An incredible second day at the Landmark Tutorial
It has been one of those days that I'll remember for a very long time.
It's day 2 of the Landmark Australia Tutorial, and we've been treated to some very special wines, presented by some remarkable people.
Jeffrey Grosset (above) kicked the day off with a presentation on Riesling that included his stunning 1984 Polish Gill Riesling, which despite coming from an ullaged bottle (all he has left) was almost perfect, and the first Aussie Riesling I've managed to get really, really excited about. We were also treated to a remarkable 1973 Leo Buring DWC15 Riesling, that was still very much alive.
Then Stephen Pannell (above) presented a stunning collection of Shiraz wines from across Australia. I'll be writing this up in depth, but I really enjoyed the diversity of wines on show. There were four 1990/1 wines (including a cracking 1991 Wendouree), then a range of 2006 that illustrated some of the regional styles (Langi Ghiran, De Bortoli Reserve, Giaconda Warner, Shaw & Smith, Astralis all showed really well), and then we tasted some Shiraz-containing blends blind.
But the best was yet to come.
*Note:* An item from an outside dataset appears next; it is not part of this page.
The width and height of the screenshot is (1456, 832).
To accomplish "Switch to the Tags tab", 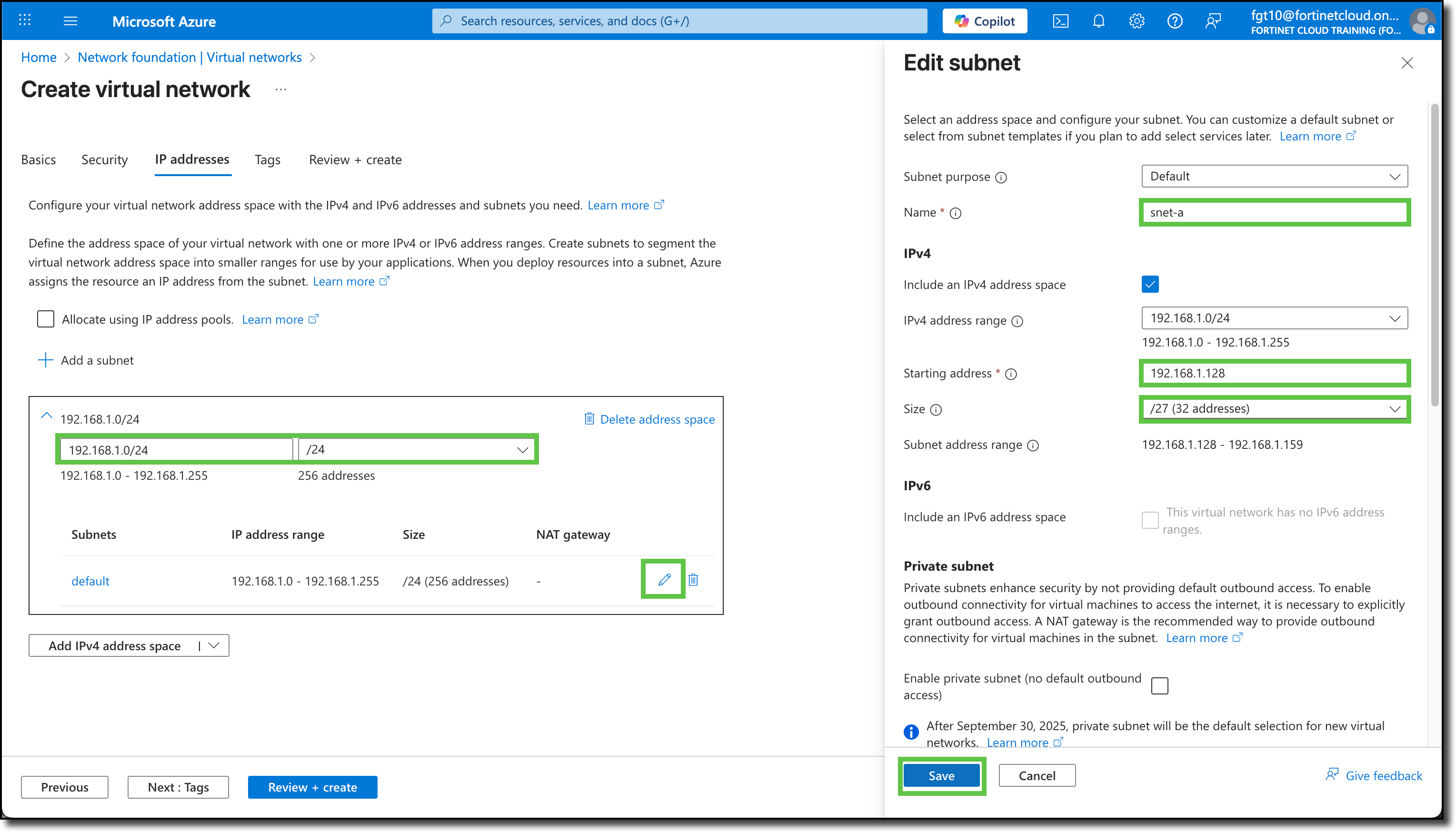I will [x=267, y=159].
Andrew Caillard and James Halliday (above) presented a historical perspective on Australian wine, which included a 20-wine tasting that was among the most remarkable I've ever experienced. So exciting was the line-up that as we sat down to taste, the atmosphere was electrifying. The anticipation in the air was almost tangible - it was like the sense of buzziness you get at a great sporting occassion just before commencement of play.
Some highlights? Seppelt Great Western Hermitage K72 1954, 1955 Grange, 1955 Wynns Coonawarra Estate Michael Shiraz, Penfolds Bin 60A 1962, 1971 Grange, 1982 Wynns John Riddoch, 1985 Wendouree Shiraz, 1986 Brokenwood Graveyard, 1990 Mount Mary Quintet... it was just incredible. And now I've run out of time and have to leave for dinner. More later.